High availability

This topic provides recommendations for both planning and deployment of a highly available BMC Database Automation Manager. The solution presented is general and not tied to a specific clustering technology or product.

Overview of solution

Unknown macro: {center}

HA Overview (BMC Database Automation)

The goal of the above configuration is to provide maximum service availability in the event of any isolated failures (e.g. software, OS, physical, virtual guest) on one of the two available nodes. This configuration does not provide storage redundancy due to the expectation that this has already been architected at the SAN level. Consequently, any datacenter-impacting outages will prohibit this configuration from continuing to service user requests. Please see Disaster recovery if you need guidance for this particular scenario.

The shared storage (shown above) should only be mounted on the active node, and nearly all dynamic/application-related data are stored here. There are specific configuration files described in the Prerequisites to installation section below that will not be shared and therefore must be maintained/kept in sync independently. This however is the exception and not the rule.

BMC Database Automation's management interface is accessed via a virtual IP address (usually configured via vendor clusterware), but end users will usually connect using the host name which corresponds to this. Existing sessions to the BMC Database Automation Manager will be lost during failover, and the user will need to refresh/re-authenticate when this happens. Estimated duration of complete failover/switchover should not exceed five minutes. Exceptions to this will likely be because of variability in the solution stack components such as clusterware, OS, system specification.

BMC Database Automation components

postgresql

The underlying transactional database required for installation of the core BMC Database Automation solution. The postgresql schema hosts data pertaining to job history, patch metadata, node information, and user account data, among other things. In short, it is essential that this component be made highly available for a successful switchover/failover. Due to the dynamic nature of the data, it must be located on the shared storage component diagrammed above. By default RHEL will always place the data and transaction log files on the /var partition, which generally will not be feasible if the storage needs to be shared as it is in this architecture. The Prerequisites to installation section below illustrates the way to relocate the postgres database to the administrator's desired location.

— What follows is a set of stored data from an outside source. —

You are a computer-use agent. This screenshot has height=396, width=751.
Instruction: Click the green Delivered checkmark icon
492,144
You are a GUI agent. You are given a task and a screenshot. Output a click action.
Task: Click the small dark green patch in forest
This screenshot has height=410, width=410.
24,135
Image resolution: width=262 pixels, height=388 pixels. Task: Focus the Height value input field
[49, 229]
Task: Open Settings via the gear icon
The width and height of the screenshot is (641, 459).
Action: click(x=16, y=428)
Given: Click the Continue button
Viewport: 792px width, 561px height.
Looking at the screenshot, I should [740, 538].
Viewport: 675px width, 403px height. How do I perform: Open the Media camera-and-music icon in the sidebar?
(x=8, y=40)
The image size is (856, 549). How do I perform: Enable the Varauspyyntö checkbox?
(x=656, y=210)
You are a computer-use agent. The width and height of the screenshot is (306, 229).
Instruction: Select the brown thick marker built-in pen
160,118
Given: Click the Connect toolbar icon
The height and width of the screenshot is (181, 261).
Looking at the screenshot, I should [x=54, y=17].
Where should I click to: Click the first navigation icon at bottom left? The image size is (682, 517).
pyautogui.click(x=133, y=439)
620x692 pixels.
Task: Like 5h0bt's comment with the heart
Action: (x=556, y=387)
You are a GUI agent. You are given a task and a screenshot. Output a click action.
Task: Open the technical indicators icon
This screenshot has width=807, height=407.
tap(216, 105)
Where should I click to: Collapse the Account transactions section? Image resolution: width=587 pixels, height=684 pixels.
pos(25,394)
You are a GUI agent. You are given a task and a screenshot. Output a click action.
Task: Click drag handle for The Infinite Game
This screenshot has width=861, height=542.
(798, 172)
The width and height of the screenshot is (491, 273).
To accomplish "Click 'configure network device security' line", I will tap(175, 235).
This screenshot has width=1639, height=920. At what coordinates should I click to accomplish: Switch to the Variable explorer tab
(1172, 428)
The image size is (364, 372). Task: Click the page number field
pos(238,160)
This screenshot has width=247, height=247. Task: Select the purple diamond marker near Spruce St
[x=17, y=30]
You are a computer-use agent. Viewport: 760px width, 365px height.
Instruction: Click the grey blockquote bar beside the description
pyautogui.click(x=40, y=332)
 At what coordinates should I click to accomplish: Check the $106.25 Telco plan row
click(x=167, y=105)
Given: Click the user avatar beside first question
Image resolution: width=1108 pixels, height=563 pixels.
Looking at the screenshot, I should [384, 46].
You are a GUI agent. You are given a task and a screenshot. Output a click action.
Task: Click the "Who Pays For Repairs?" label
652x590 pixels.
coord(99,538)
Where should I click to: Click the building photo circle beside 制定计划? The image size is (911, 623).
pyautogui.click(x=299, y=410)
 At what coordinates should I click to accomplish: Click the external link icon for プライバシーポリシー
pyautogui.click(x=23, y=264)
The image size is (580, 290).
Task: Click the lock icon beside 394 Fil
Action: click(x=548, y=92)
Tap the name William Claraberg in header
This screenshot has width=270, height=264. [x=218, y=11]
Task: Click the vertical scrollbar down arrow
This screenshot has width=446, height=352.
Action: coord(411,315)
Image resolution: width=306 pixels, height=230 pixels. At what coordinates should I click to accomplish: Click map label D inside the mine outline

Should be installed on both nodes. You should review documentation for your cluster solution to see if the services should or should not be configured for auto-start.

dmanager

This is the product's network daemon which provides persistent connectivity to all Agents pointed to this particular Manager (via the Agent configuration file). It is also used for encrypted transmission of all workflows built in the middle tier (see below for description). It is absolutely critical that this service be available for any operational activities to take place, and it can be monitored in several ways:

PID file availability - /var/run/dmanager.pid
Port monitoring - TCP port 7003
System process table (dmanager)

Only installed on the active node. During product upgrade this must be located on the original active (NodeA) in order to ensure the correct RPM database is used. You should review documentation for your cluster solution to see if the services should or should not be configured for auto-start.

mtd

The business logic tier of the BMC Database Automation product; also known as the Middle Tier Daemon, where workflows are built into something that the target system's Agent (dagent) can understand. This can be monitored in a host of different ways, a few of which are specified below:

PID file availability - /var/run/mtd.pid
System process table (mtd)

Only installed on the active node. During product upgrade this must be located on the original active (NodeA) in order to ensure the correct RPM database is used. You should review documentation for your cluster solution to see if the services should or should not be configured for auto-start.

httpd

Vendor provided (RHEL) Apache packages. This should be installed on both nodes. The default BMC Database Automation product installer will create some httpd configuration files along with depositing Apache modules into the default location in /etc/httpd/modules. See Prerequisites to installation section for details on which files are needed and where they should be placed. Note: this is only required for the passive node, as these files will be created/copied on the primary node when management software is installed. For further details on the installation process see the Installing section.

Patch packages

Patch packages are largely composed of vendor supplied patches and BMC Database Automation-supplied metadata. All patch packages are created via the GUI interface and stored in a predetermined location inside of the software installation hierarchy. This means that by default they will end up on the shared storage component described above, and it is important that they remain there if a failover/switchover event to Node B is to be successful. BMC Database Automation's Postgres database stores metadata about the on-disk patch packages, and in order for these references to be accurate, the patch content must be the same on both nodes (accomplished by sharing the storage). This applies to all supported DBMS platforms:

Sybase
Oracle
MSSQL
DB2

/app/clarity/dmanager/var/pkgs

MSSQL media

If a customer will be doing SQL 2000/2005/2008 deployments, then the installer media will be stored underneath the product installation directory on the Management Server. Unlike the patch packages (above), the MSSQL media is not mapped to any Postgres metadata, but it is still strongly recommended that it be hosted in the default shared storage location.

/app/clarity/var/media

OPatch media

Many Oracle patches require a minimum version of OPatch (provided patch installation tool) to be present. BMC Database Automation has the option to push this from the Manager as part of a patch workflow to ease the management burden of applying Oracle updates. Once again, this is located inside of the installation directory and it should remain there so it can be failed/switched over.

/app/clarity/oracle_media

Templates

All out-of-the-box product workflows can be customized via XML templates. These templates are built inside of the BMC Database Automation GUI and will always be stored inside the product's installation directory by default. In order to maintain equivalent product functionality on Node B, templates should remain in the default directory so they can reside on shared storage.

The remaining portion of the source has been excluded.